However I'm still playing with the idea in my current sketch
architecture. This says that Cons Space Objects can't be moved on
garbage collect (so that foreign function can hold pointers to them --
sweeping cons space doesn't seem important since CSOs are all the same
size). But Heap Space must be swept occasionally otherwise you get
wasteful fragmentation. How to allow foreign functions to hold
pointers into heap space? Easy. For each HSO, allocate one CSO.
Indirect all references to the HSO through the CSO. Now: where to hold
the tagging information? To some extent this depends how wide your tag
is. If you have sufficient tag bits to allocate one class of reference
object to each class of HSO, then the HSO needs no tag and you have
effectively cached the HSO tag on the reference object. You can then
use the CDR of the reference object to indicate the size of referred
object, and the referred object becomes just a clean vector of bytes
with no necessary internal structure, which has some advantages (i.e.
you don't have to offset your indirection).

I suspect, though, that the people who really know about language
design (I don't) don't do things like this anymore. The problem is
having a fixed width tag. If you have a fixed width tag, then either 

(i) the application layer class system is not homogenous with the
language layer class system; or

(ii) the number of application layer classes is arbitrarily limited.

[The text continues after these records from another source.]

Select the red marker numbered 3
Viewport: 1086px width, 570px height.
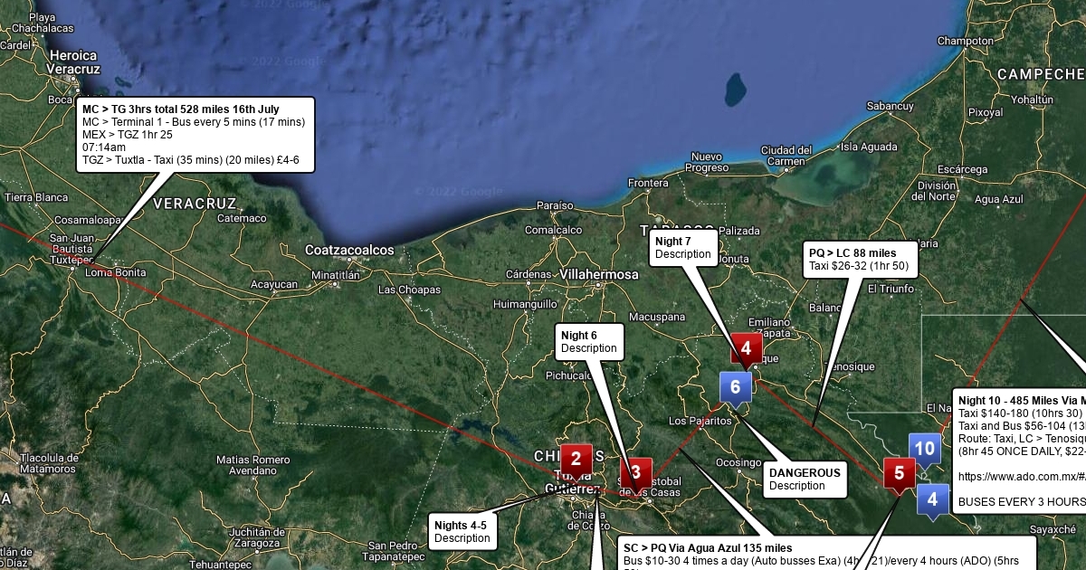pyautogui.click(x=636, y=472)
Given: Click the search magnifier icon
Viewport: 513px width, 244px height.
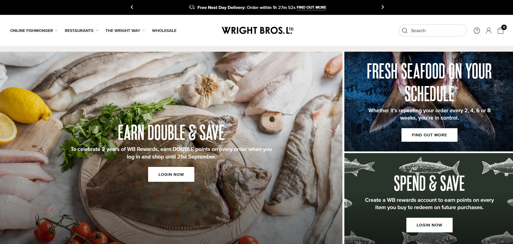Looking at the screenshot, I should (x=405, y=31).
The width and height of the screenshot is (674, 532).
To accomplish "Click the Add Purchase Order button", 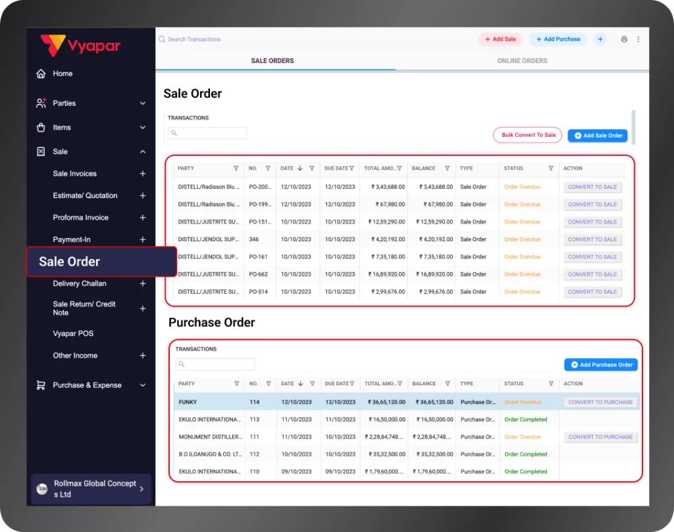I will click(600, 364).
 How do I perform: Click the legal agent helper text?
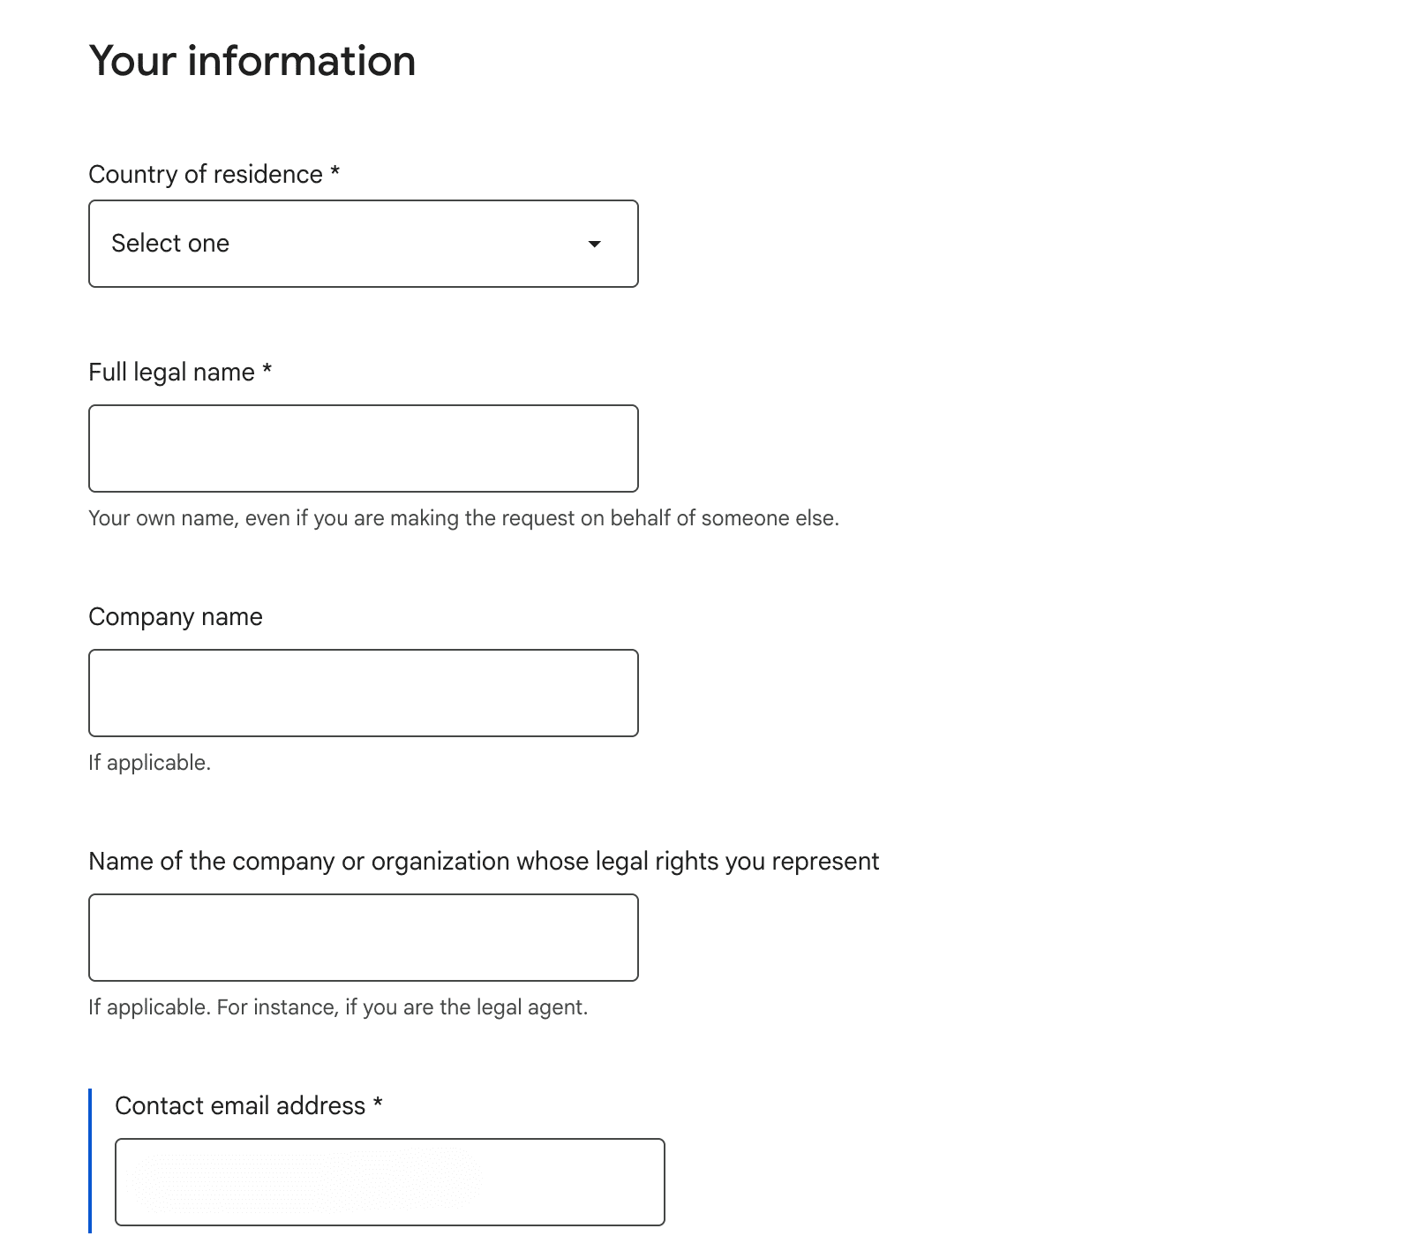point(338,1006)
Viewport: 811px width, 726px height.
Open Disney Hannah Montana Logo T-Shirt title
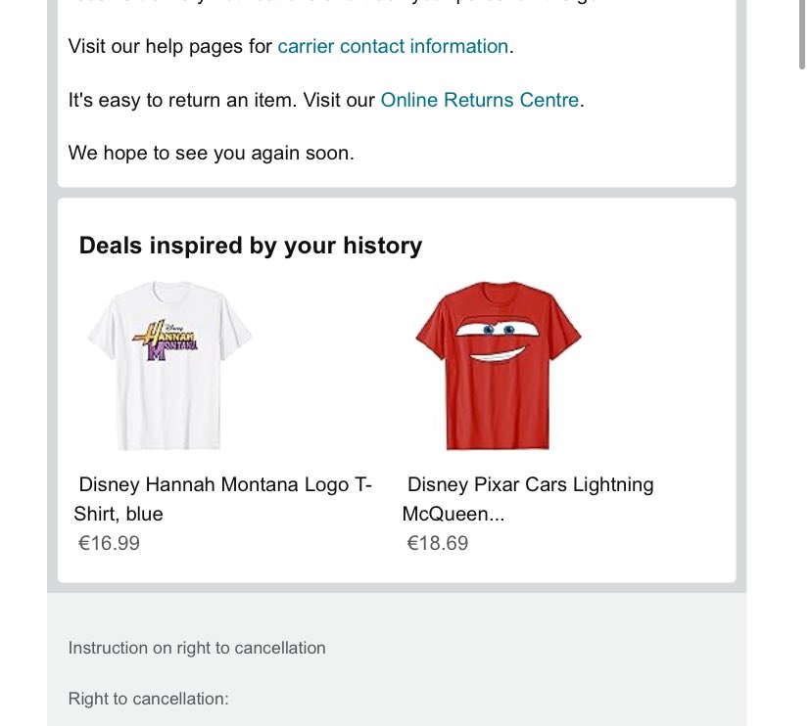click(x=223, y=499)
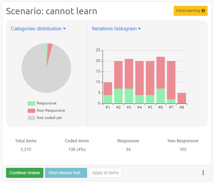Toggle the Responsive legend entry
This screenshot has width=214, height=183.
(46, 103)
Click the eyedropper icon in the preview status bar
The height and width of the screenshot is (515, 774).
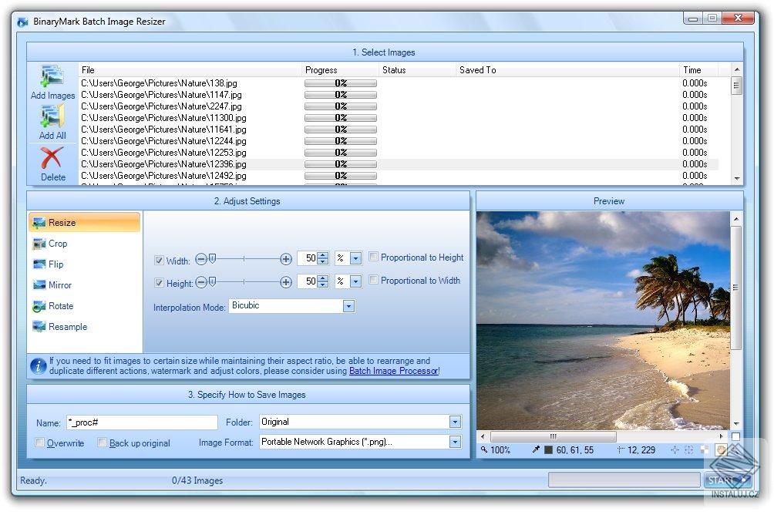536,449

Presumably someone has solved this problem, presumably by having a
dynamically variable tag width: but for the life of me I can't see how
it would work efficiently. My recommendation would be to study the
FEEL code and work out how they do it.

If you know more about this stuff than I do (not hard), sorry!



-- 
    .::;====r==\              simon@rheged.dircon.co.uk (Simon Brooke)
   /  /____||___\____         
  //==\-   ||-  |  /__\(      MS Windows IS an operating environment.
 //____\___||___|_//  \|:     C++ IS an object oriented programming language.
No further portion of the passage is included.